Overall confidence levels in the shipping industry rose in the three months ended August 2015 to their highest level this year, according to the latest Shipping Confidence Survey from international accountant and shipping adviser Moore Stephens.
Respondents to the survey were concerned predominantly about low freight rates and overtonnaging, with continuing doubts also expressed about private equity funding.
In August 2015, the average confidence level expressed by respondents in the markets in which they operate was 5.9 on a scale of 1 (low) to 10 (high). This compares to the 5.3 recorded in May 2015, which equalled the lowest figure recorded in the life of the survey, launched in May 2008 with a confidence rating of 6.8.
According to the survey, all main categories of respondent recorded an increase in confidence this time, most notably charterers (up from 4.2 to 6.5) and owners (up from 5.1 to 5.8). The confidence of brokers, meanwhile, was up from 4.8 to 5.2, and that of managers from 6.1 to 6.4.
Geographically, confidence was up in Asia from 4.9 to 5.8, in Europe from 5.3 to 5.9, and in North America from 6.0 to 6.3.
While some respondents were confident that the shipping markets would improve in line with economic developments, others were more cautious.
One said, “The shipping markets have been over-stocked, and there has been far too much interest from non-traditional shipping sources with no real clue how these intricate markets work. Once built, the ships are there! The low oil cost means the drive for alternative fuels and cheaper propulsion is not being followed as diligently as one might have expected.”
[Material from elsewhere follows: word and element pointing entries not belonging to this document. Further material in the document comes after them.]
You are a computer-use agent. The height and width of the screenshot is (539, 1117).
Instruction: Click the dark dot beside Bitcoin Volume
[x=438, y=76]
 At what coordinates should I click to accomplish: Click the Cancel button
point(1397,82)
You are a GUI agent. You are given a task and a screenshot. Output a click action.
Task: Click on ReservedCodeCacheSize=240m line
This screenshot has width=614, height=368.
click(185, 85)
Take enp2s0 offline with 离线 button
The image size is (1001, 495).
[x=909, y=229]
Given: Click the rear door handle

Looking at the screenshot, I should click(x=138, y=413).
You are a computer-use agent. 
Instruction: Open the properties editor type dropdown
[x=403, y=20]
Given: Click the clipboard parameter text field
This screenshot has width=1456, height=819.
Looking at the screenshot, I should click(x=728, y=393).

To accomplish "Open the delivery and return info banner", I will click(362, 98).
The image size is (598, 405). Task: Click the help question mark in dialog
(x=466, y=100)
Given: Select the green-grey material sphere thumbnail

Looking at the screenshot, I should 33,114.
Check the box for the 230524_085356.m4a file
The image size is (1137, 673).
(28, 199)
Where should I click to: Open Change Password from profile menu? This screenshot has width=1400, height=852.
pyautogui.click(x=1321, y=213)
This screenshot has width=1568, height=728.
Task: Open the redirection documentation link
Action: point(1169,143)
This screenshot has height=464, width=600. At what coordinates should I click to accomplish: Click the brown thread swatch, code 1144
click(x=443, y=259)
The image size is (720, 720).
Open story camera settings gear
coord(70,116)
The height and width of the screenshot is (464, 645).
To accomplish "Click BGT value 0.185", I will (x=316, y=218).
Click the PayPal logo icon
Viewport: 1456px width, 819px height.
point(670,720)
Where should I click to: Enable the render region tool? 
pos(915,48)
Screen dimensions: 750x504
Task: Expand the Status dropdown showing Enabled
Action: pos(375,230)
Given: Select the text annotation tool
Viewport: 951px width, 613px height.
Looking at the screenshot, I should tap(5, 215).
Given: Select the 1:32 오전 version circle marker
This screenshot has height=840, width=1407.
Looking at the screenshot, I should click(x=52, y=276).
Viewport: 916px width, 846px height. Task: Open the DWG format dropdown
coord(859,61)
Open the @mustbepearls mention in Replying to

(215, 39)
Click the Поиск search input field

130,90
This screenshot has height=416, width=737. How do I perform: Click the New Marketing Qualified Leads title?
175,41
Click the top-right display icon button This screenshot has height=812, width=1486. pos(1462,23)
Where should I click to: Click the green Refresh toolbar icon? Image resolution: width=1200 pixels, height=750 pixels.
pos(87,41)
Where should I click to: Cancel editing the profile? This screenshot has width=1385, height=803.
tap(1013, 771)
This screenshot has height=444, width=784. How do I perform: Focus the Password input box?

Increased regulation was another recurring topic, with one respondent complaining, “Regulations are going to kill us!”
The likelihood of respondents making a major investment or significant development over the next 12 months was up on the previous survey, on a scale of 1 to 10, from 5.0 to 5.3, equalling the highest figure over the past 12 months. All main categories of respondent were more confident in this regard than they were three months ago, most notably charterers (up from 4.5 to 6.1).
One respondent noted, “There is concern about over-investment in tonnage in the wet trades by private equity houses, which has the potential to create a significant drop in rates and a further long run of below-opex returns for owners.”
The number of respondents who expected finance costs to increase over the next 12 months was up by eight percentage points, from 40% to 48%. The shift in sentiment in this regard was most notable in the case of owners (up from 35% to 53%) and charterers (up from 33% to 50%).
Competition, demand trends and finance costs featured as the top three factors cited by respondents as those likely to influence performance most significantly over the coming 12 months.
The numbers for competition were up 5 percentage points on last time to 25%. There was a one percentage-point drop (to 23%) in the numbers citing demand trends in this regard, and an increase of 4 percentage points (to 18%) for finance costs. Operating costs, unchanged at 11 %, featured in fourth place, ahead of tonnage supply, down 8 percentage points to 7%. Fuel costs, crew supply, regulation and port congestion occupied the remaining places.
“ Perversely, the main reason for the improved level of confidence revealed by our latest survey may be the same as that which saw the industry’s perceived fortunes equalling a seven-year low in May of this year. Volatility works both ways,” Richard Greiner, Moore Stephens Partner, Shipping Industry Group says.
“One respondent highlighted a perceived trend towards the so-called bureaucratisation of shipping, with smaller players losing out to their bigger competitors. Few would argue that there has ever been a tougher time for the smaller operator than in today’s industry. Yet such businesses can, and do, survive. To do so, they need to identify a niche role in the market, one in which they can add value and provide a level of service superior to that offered by their competitors. Moreover, in common with even the biggest players, they need a sound business plan.”
“Another observation concerned the way in which some traditional trades are in danger of disappearing as the EU increasingly becomes a destination for imports from the Far East and India, rather than a producer of goods. This is not a new phenomenon, but it does underline how important it is for shipping businesses to keep pace with and adapt to change, or even anticipate it where possible. Information, and the ability to disseminate it, together with the timely identification of risk, has never been more important.
According to Greiner, as world GDP growth is predicted to climb to almost 4.0% by 2020, this is good news for shipping.
“The World Trade Organisation forecasts that growth in the volume of world trade will rise from 2.8% in 2014 to 4.0% in 2016. Again, that is good news for shipping. World trade carried by sea is also on the increase and, despite the current difficult economic climate, the longer-term outlook for the industry remains positive as emerging economies continue to increase their requirements for seaborne goods and raw materials.
“So the long-term outlook for shipping offers encouragement to existing and new investors alike. Those who are not attracted by the longer-term prospects, meanwhile, will doubtless exit the industry, and in the process may help solve some of its problems.”